9. Enhance Security and Authentication
For financial institutions, the key component of improving the digital customer experience is to improve the simplicity of banking. One of the challenges around simplification has been the password authentication process needed to access mobile banking. Combining the need to improve the security of accessing accounts, with a desire for greater ease of use, is a difficult balancing act.
According to Deloitte, “Organizations can begin their journey by starting to invest in non-password-based authentication solutions now as part of their digital transformation efforts, such as the rapid adoption of software-as-a-service platforms and omnichannel customer engagement initiatives. These new solution areas can serve as the foundation for broader enterprise authentication initiatives, which may take time.”

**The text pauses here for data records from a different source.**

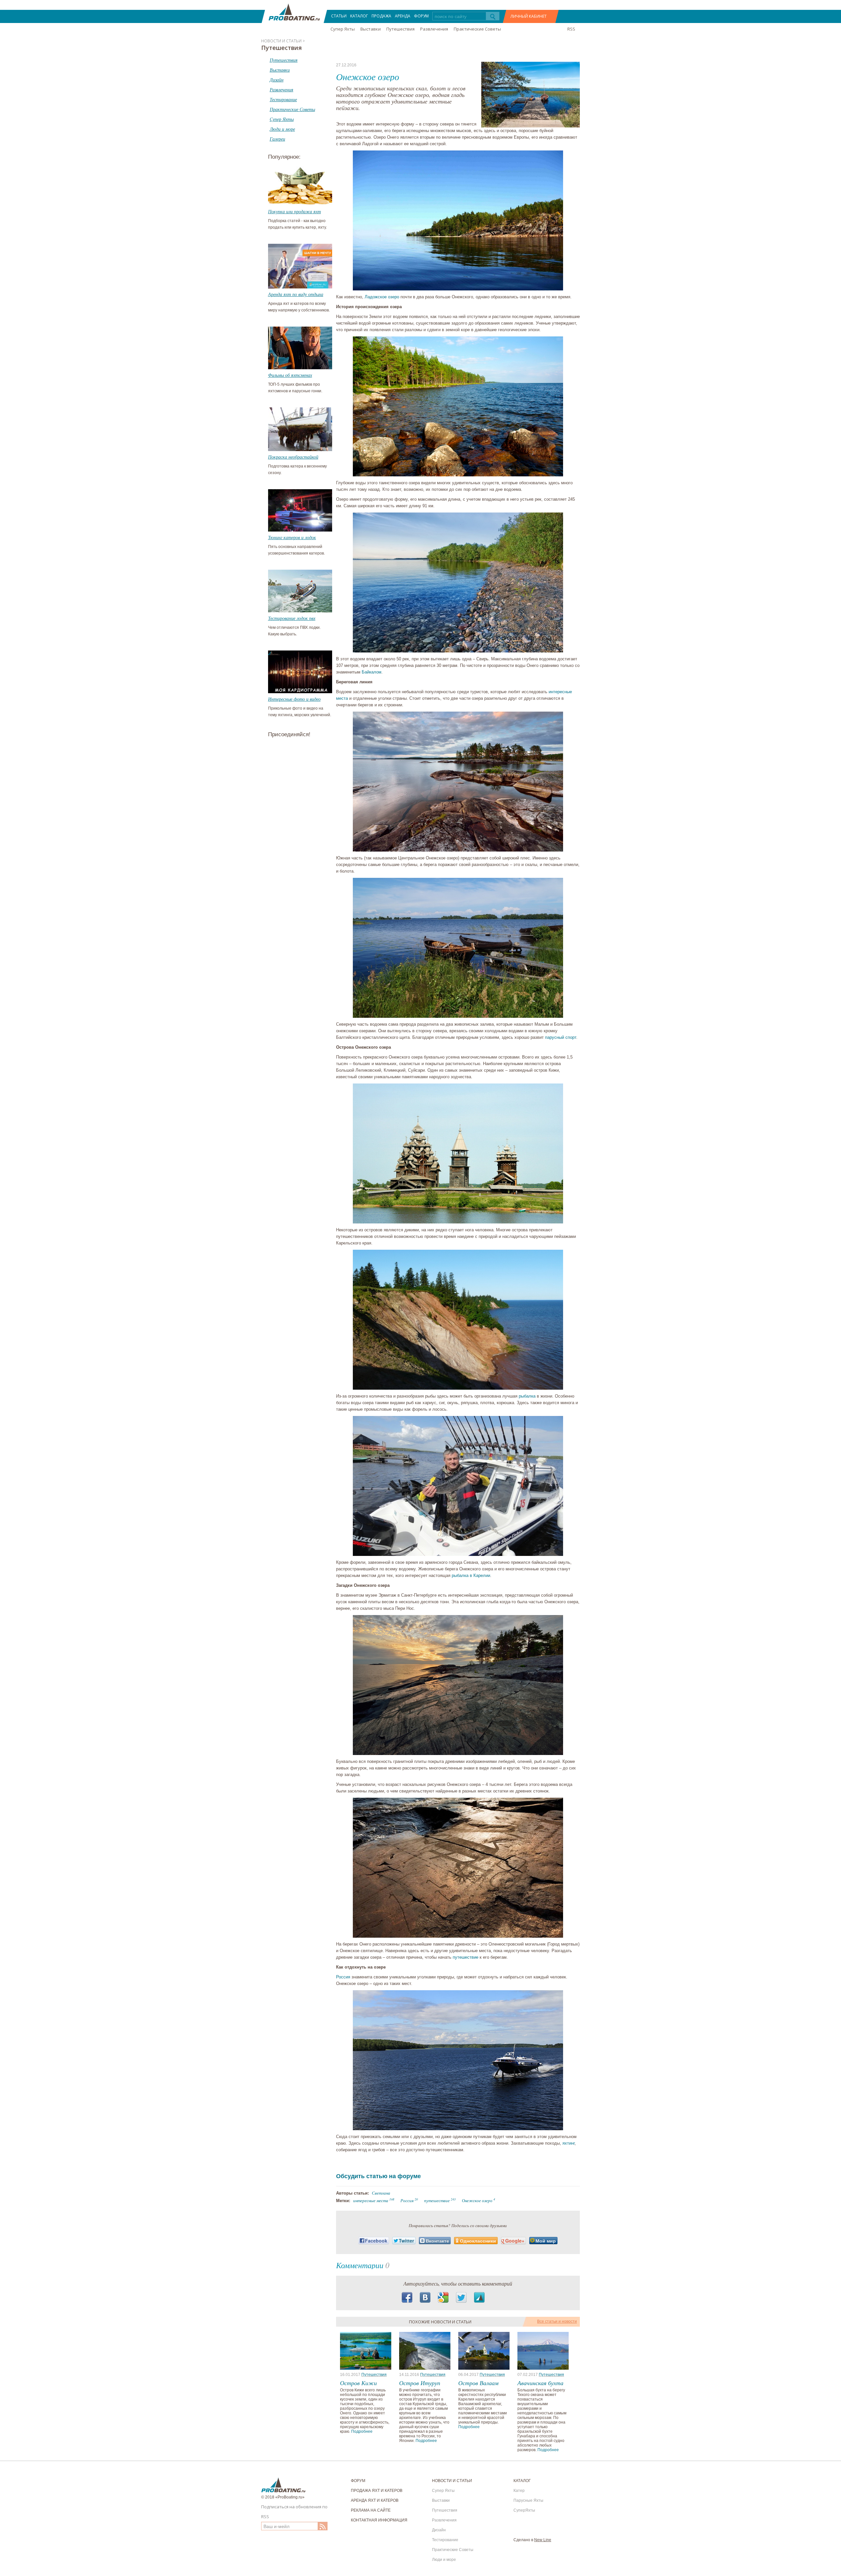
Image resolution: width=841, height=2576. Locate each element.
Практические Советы (477, 29)
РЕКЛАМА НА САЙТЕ (371, 2510)
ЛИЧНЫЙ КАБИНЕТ (529, 16)
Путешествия (400, 29)
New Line (542, 2540)
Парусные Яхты (528, 2500)
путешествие (465, 1957)
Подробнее (362, 2431)
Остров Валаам (478, 2383)
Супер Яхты (342, 29)
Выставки (370, 29)
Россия (343, 1976)
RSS (571, 29)
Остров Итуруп (419, 2383)
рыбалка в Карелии (471, 1575)
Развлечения (434, 29)
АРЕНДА (402, 16)
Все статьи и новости (557, 2321)
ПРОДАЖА (381, 16)
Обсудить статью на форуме (378, 2176)
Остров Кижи (358, 2383)
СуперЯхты (524, 2510)
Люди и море (444, 2559)
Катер (519, 2490)
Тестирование (445, 2540)
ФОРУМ (421, 16)
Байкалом (371, 672)
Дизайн (439, 2530)
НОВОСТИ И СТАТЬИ (452, 2480)
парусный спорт (560, 1037)
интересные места (370, 2200)
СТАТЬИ (339, 16)
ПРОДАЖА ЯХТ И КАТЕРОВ (376, 2490)
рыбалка (527, 1396)
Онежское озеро (477, 2200)
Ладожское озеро (382, 296)
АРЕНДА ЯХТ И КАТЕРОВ (374, 2500)
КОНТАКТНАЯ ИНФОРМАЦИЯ (379, 2520)
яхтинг (568, 2143)
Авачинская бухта (540, 2383)
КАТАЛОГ (359, 16)
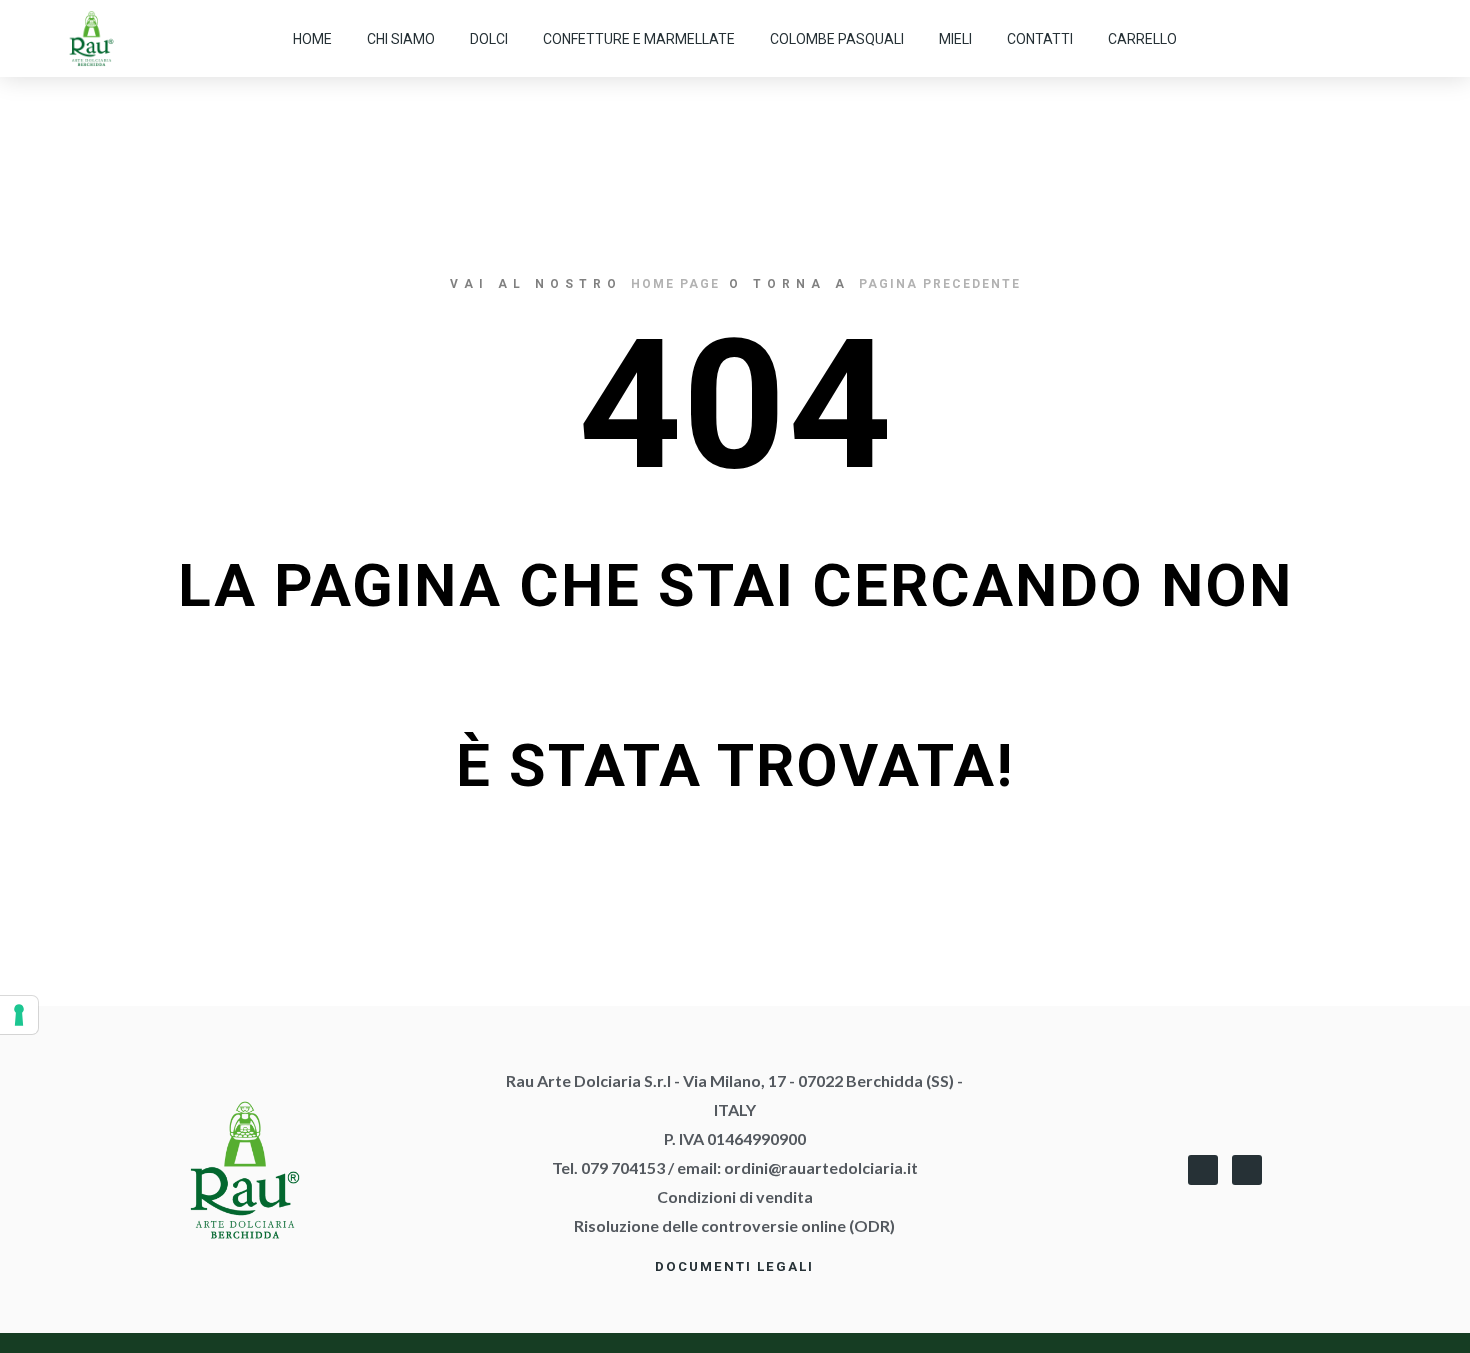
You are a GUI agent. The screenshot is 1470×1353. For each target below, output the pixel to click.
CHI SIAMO (401, 39)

It is safe to say that the banking industry is only one data breach away from making this a much higher priority.
Large regional banks, community banks and credit unions ranked security and authentication as a top 3 priority roughly 18% of the time, while large national banks indicated this as a top 3 priority 10% less often (8%).
10. Partner With Fintech Providers
While a lot has been written, and will continue to be written, about the opportunity of fintech partnerships, indicating how the benefits of banking can help start-ups and visa-versa. the reality was best brought forward one year ago when Ron Shevlin stated that it is not partnerships that are needed, but platforms, where banking organizations provide a range of traditional and non-traditional services to their customers. In his article on the subject, he compared the opportunity for banking with what Amazon currently does. As he notes … he knows Amazon, and the banking industry is no Amazon.
The key will still be how to innovate and move the digital banking needle to respond to the needs of the consumer. This may be done through investment, partnership or simply becoming the center of a consumer’s financial relationship, brokering solutions for the benefit of the consumer.